# Sublimation Glass Mugs and Paper Residue



## casperboy77 (May 20, 2009)

I hope someone can help me out with a little problem here.

I am sublimating Clear Glass 10oz Mugs from Conde. I am using a Stahl's Mighty Mug Press set at 365 for 240 sec. I have tried both AccuPlot EPQ and Conde's Sublimation Paper. I tape the transfer to the mug, Then place a silicone sheet around that (so that the press can close). When I take out the glass mug the sublimation paper is leaving behind a white reside that is extremely hard to clean from the mug. I do NOT have this problem with Ceramic Mugs. 

I have also tried the Green Pad that Conde recommends and which I had bought from them. The problem is that it is very hard to get the press to close with that green pad because it makes everything so thick. Also the green pad seems to disperse the heat and my mug press can't reach temp and start the timer. I once left a mug in the press for 15+ minutes and it couldn't heat much past 300 with the green pad.

Last but not least the print also appears a bit on the light side on Glass Mugs. Conde's instructions recommend: 400 degrees F, for 6 minutes. The problem is Conde also recommends 400 degrees F, for 6 minutes for ceramic mugs. 

Any help would be great. I hope someone can solve this residue problem on glass mugs. Also with the Stahl's Mighty mug press is 365 degrees F, for 4 minutes good or should I change that? I am afraid with as bad as it is leaving residue behind for 4 minutes that it might be worse after 6 minutes. Any advice is appreciated. Thanks you in advance.


----------



## cprvh (Jan 23, 2006)

Generally, when the transfer paper sticks to the mug, the coating has not been fully cured. We had this issue with a particular vendor. You may try curing a couple mugs in the oven @ 400F for about 15 minutes. If it is a curing issue, that should reduce or take care of the issue. Then you can visit with your vendor.


----------



## conde tech (Nov 15, 2007)

Give me a call.


----------



## Conde_David (May 29, 2008)

Does your press start timing as soon as you close the press? Or does it wait until it reaches the pressing temperature? 

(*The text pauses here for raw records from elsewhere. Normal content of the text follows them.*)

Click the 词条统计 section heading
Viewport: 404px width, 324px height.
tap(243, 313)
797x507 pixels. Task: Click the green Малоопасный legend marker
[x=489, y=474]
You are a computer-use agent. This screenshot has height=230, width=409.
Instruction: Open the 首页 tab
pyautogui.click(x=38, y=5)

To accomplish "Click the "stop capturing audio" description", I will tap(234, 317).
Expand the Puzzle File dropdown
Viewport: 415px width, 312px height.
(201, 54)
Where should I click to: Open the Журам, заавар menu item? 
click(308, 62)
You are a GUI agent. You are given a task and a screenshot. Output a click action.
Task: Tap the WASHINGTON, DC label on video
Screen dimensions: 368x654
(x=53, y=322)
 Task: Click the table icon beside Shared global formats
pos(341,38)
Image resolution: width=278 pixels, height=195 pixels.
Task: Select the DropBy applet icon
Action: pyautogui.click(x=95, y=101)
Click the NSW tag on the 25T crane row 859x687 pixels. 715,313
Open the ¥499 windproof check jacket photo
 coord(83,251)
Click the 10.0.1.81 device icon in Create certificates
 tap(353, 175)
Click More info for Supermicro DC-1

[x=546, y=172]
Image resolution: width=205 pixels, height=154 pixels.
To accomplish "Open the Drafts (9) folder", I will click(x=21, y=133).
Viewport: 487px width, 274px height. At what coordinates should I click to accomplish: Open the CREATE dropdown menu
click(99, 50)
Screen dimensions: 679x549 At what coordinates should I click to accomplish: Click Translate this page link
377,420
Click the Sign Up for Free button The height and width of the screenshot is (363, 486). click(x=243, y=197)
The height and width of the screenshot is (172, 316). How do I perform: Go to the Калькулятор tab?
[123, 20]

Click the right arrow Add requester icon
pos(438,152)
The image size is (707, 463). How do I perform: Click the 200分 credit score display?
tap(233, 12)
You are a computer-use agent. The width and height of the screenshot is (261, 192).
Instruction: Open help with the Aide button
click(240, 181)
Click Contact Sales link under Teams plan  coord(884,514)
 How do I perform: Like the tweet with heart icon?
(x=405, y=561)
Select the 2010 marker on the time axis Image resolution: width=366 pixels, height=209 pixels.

Paper residue is a sign of over cooking or coating issues. 

I prefer to use the texprint or Jetcol for glass.

I like the frosted version of the glass mug better as the frosting adds opaque-ness to the transfer.

Please let your sales rep know and I will send you a frosted version at no charge for your evaluation.

Let me know.


----------



## casperboy77 (May 20, 2009)

Thank you Sonya and David, I'm going to give you a call this afternoon. My press starts timing after it reaches the temperature. For glass mugs do you still recommend 400 degrees for 6 minutes? I have been making mugs at 365 for 4 minutes. Thanks again!


----------



## conde tech (Nov 15, 2007)

You are welcome. Press 400 degrees for 4 min. Happy we could help.


----------



## casperboy77 (May 20, 2009)

David & Sonya, I just wanted to keep you both posted I am going to try your advice that you have given me. I have ordered some TexPrintXP paper as well as some frosted glass mugs from Conde, I should get them today. I'll post on here my results and how I did it for anyone reading this forum with the same issues. David I did want to say I took your advice about documenting each step and process when making something. That is some great advice! I pretty much have created my own personal instruction guide. I make such a variety of things that I forget little details when I go to make something again. I just wanted you to know that advice was very valuable to me! Thank you.


----------



## Conde_David (May 29, 2008)

Thank you!


----------



## casperboy77 (May 20, 2009)

I Just made 2 glass mugs this morning with good success! I used the TexPrintXP HR paper, and taped the transfer to the mugs. I pressed it in my mug press at a medium/light pressure. From the time I closed the lever on my press till the time I removed the mug was about 5 minutes at 400 degrees. The mugs are perfect except for white residue on the edges near the handle. It is not nearly as bad as what I had been getting. I made 1 frosted mug and 1 clear glass mug. Just so that anyone knows reading this, the residue left this time around came right off easily! Just a lightly damp tissue took the residue right off. Before with AccuPlot Sublimation paper the residue would not come off. And when I say would not come off I mean I used Rubbing Alcohol, Goo Gone, A Magic Eraser, Dish Soap. With the TexPrintXP there was very little and it came off easy. So I am very happy and Thank you for all the help!


----------



## Conde_David (May 29, 2008)

Excellent, glad to hear!


----------



## catherineasc (Sep 24, 2009)

Hi,you should know that there must be a special coat on the mugs that can be used for mug heat press.I think that is why you can't press on glass mugs.
Second,the temperature you set is up to your experience,you should not only set it according to the provision,but also adjust to some extent.
And you said there are also print on edge of your image,may be it's because you don't remove the sublimation paper promptly after you take out the mug after press.
Hope these will help you.


----------



## casperboy77 (May 20, 2009)

catherineasc,

Thank you for your suggestions, I might not have explained my situation too good. I am using the glass sublimation mugs from Conde that do have the sublimation coating. Also I do remove the sublimation paper immediately after it comes out of the press. I got it all figured out now though. Thank you.


----------